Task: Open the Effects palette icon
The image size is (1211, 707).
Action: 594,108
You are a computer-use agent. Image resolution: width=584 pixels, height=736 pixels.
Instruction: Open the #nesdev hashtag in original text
┄┄┄┄┄┄┄┄┄┄
Transcribe all the entries, keeping each one exactly as it is.

Output for this exercise |
Task: Open the Effects palette icon
The image size is (1211, 707).
Action: 594,108
You are a computer-use agent. Image resolution: width=584 pixels, height=736 pixels.
Instruction: Open the #nesdev hashtag in original text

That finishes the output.